** Information supplied follows **

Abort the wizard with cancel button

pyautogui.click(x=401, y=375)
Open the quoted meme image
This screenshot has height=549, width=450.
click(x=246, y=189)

** End of Information supplied **
** Information supplied follows **

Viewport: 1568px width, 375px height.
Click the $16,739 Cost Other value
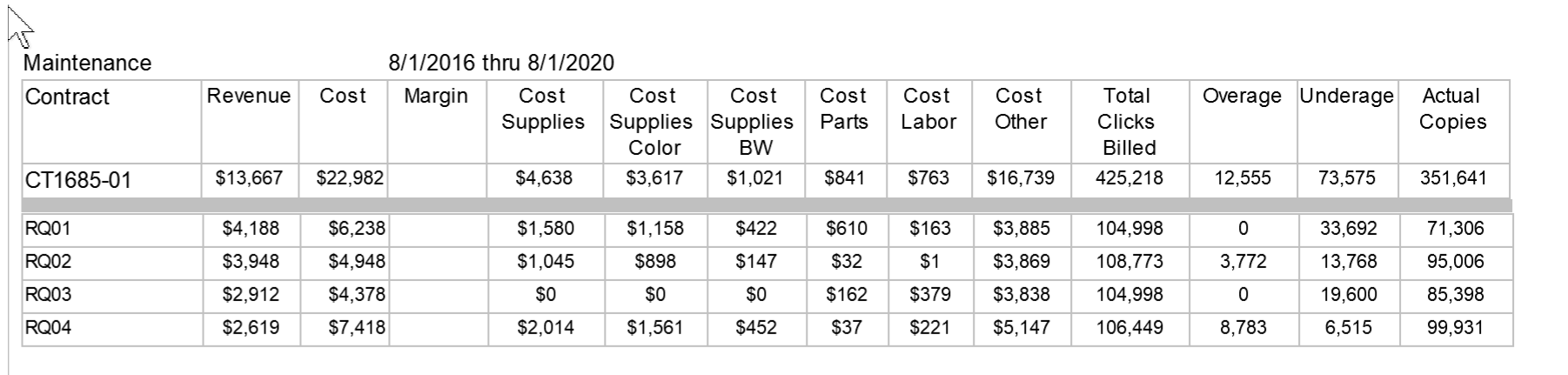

** End of Information supplied **
** Information supplied follows **

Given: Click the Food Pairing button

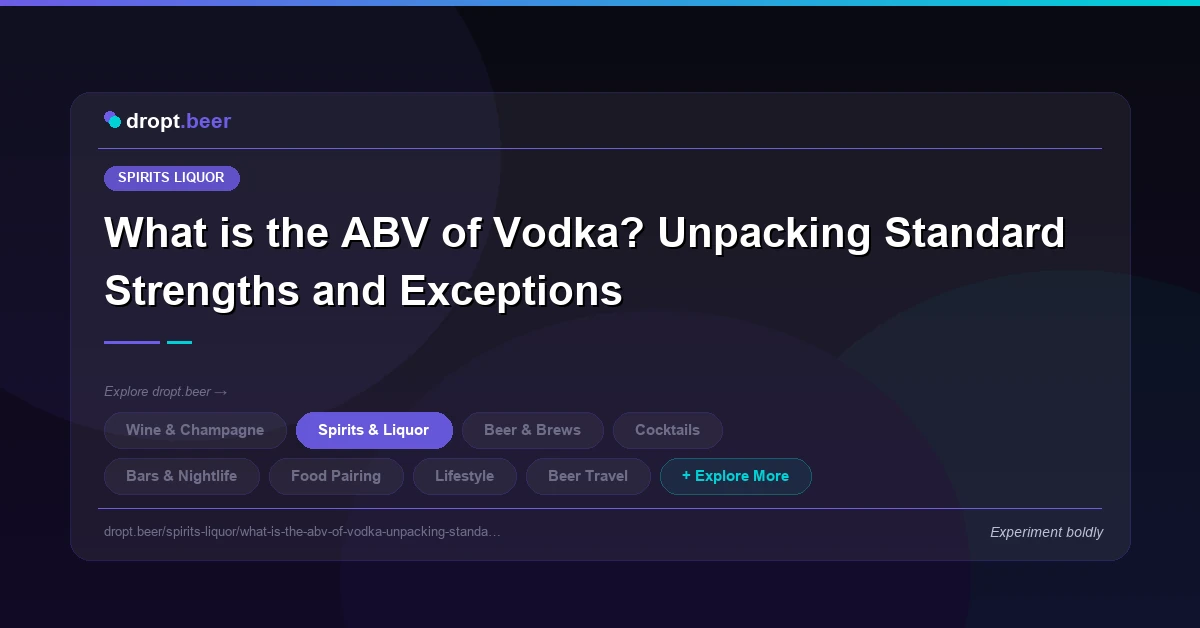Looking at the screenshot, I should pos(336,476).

** End of Information supplied **

- Try it -
Using the records above, set down exactly the lines from the one with "Viewport: 1568px width, 375px height." through the one with "Click the $16,739 Cost Other value", inclusive, and nothing more.

- Response area -
Viewport: 1568px width, 375px height.
Click the $16,739 Cost Other value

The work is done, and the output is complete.